None of this is to say that the UK was a perfect, non-racist society in the late 1700s. No perfect society has ever existed and 18th century England is not an exception to that rule. The point I am making is that being opposed to slavery was entirely commonplace among the richest, educated and most cultured people of the English-speaking world. It had the same status that being opposed to global warming has today: one might complain that the Establishment is not doing all that it might to eradicate the problem, or insinuate that its opposition is insincere, half-hearted and qualified, but one cannot say that the position is merely the fringe view of a "very few voices"not supported by the rich or powerful. Everyone who is anyone has to pay at least lip service to the principle.

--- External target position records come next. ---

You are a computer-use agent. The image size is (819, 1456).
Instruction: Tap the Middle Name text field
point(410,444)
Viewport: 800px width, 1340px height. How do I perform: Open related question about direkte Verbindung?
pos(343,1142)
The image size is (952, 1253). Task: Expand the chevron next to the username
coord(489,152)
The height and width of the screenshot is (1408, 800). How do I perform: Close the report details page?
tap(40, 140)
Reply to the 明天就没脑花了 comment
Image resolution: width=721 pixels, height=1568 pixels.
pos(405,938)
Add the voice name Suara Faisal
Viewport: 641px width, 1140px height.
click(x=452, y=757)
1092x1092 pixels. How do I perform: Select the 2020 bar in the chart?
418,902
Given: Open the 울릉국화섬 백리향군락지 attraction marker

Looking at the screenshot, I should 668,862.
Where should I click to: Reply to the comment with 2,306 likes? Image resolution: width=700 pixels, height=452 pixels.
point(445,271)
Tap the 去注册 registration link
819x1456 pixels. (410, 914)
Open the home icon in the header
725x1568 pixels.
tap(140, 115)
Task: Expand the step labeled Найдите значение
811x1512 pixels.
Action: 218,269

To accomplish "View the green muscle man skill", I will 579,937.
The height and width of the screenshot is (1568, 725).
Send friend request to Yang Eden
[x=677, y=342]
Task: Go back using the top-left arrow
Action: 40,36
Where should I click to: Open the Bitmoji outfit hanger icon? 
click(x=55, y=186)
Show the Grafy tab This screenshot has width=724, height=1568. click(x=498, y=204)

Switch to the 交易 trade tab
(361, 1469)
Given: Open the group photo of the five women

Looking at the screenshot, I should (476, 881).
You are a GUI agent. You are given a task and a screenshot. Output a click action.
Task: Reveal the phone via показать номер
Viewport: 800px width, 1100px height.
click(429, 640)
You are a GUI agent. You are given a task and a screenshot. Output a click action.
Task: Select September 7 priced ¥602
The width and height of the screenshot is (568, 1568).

But that is not how history looks to Americans. When they look at the 18th century they see the equivalent of the climate-change deniers running the show. That is weird. Americans need not know that they are weird (they are rightly concerned with their own history), but the rest of us must. We must not assume that the history of a country which went to great lengths to break away from the UK is the same as the history of the country it rejected.

I say that not simply so we do not misunderstand the past but rather that so we do not mis-diagnose the present. Let's be clear: the US was an outlier in the 18th century when it regarded the "odious" as permissible; it was an outlier in the 19th century when it fought a vicious civil war about slavery; and it was an outlier in the 20th century when British people were appalled at the segregation of American GIs when they saw it at close quarters. So it is not surprising if it needs to be an outlier now in dealing with that history. There is at least a grain of truth in the 1619 Project's idea that the US suffers from an original sin of racism that requires exceptional attention to be paid and exceptional steps to be taken in remediation or expurgation. But that's not true of everywhere.

The US is a great source of new ideas, tirelessly hyped and then attractively marketed and packaged for export. That's a good thing. (This is an interesting take on the comparison with Europe in this regard.) But we should remember that we need no more adopt American solutions for social problems than we need adopt American sports to fill our social lives. Let's let them have their exceptionalism from time to time.